Elie Wiesel: Sudan’daki Zulüm Hakkında
14 Temmuz 2004'te, New York Şehir Üniversitesi Yükseköğretim Merkezi’nde toplanan Darfur Olağanüstü Zirvesi’nde, Amerikan Yahudi Dünya Hizmetleri ve Amerika Birleşik Devletleri Holokost Anı Müzesi tarafından açıklamalar yapıldı.

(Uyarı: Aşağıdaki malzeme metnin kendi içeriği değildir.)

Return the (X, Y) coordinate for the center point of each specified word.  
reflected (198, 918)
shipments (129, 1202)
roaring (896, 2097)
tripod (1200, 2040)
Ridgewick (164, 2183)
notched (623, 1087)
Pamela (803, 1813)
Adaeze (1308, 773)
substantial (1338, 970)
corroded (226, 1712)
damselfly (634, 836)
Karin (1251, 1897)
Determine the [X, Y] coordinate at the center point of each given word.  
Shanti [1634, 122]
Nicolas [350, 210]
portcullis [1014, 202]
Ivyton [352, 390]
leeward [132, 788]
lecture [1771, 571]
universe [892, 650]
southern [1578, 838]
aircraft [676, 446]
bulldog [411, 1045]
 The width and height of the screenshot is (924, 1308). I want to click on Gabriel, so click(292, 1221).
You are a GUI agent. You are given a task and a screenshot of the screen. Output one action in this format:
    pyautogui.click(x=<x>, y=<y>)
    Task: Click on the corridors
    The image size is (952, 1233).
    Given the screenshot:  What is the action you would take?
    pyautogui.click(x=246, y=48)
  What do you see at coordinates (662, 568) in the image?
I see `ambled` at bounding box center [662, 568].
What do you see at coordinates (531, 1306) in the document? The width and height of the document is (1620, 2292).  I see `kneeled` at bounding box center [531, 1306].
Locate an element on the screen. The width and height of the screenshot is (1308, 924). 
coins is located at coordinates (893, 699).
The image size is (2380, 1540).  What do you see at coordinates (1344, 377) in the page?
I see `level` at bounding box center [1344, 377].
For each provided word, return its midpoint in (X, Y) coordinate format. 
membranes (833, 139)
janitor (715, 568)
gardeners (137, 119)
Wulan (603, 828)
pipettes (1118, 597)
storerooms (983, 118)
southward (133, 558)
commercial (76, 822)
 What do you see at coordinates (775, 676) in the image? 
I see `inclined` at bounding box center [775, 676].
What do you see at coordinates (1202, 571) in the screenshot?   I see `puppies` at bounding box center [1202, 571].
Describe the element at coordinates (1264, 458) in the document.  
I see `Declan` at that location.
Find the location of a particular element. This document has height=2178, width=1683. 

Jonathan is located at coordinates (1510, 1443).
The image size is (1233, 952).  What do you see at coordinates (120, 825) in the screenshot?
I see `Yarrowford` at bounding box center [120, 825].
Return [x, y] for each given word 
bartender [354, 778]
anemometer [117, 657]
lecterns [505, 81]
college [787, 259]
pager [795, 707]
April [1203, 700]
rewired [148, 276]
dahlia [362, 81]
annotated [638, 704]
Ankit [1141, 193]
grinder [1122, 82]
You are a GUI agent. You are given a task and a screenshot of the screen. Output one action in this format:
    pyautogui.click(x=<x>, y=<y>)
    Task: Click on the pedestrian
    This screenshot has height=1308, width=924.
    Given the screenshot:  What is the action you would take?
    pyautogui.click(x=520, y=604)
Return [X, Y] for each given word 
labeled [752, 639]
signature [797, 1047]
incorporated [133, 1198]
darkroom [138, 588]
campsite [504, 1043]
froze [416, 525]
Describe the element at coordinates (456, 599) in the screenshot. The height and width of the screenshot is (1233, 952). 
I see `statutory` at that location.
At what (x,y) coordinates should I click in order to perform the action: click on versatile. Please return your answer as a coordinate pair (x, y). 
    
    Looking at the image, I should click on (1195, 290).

Sudan bugün insanlığa verilen acı, çile ve ıstırapta dünya başkenti oldu. Orada, nüfusun bir kısmı üstün olan diğer taraf tarafından hakarete, açlığa ve ölüme maruz bırakılmıştır ve hâlâ bırakılmaktadır. Belli bir süre, “uygar dünya” olup bitenleri bildiği halde sessiz kalmayı tercih ediyordu. Şimdi bütün dünya ne olup bittiğini biliyor. Ve bu yüzden kayıtsızlığa kadar varan pasiflikleri için bir özürleri yok. Sizin gibi insanlar, dostlarım, duyarsızlık duvarlarını yıkmaya çalışanlar, herkesin desteğini ve birliğini hak ediyorlar.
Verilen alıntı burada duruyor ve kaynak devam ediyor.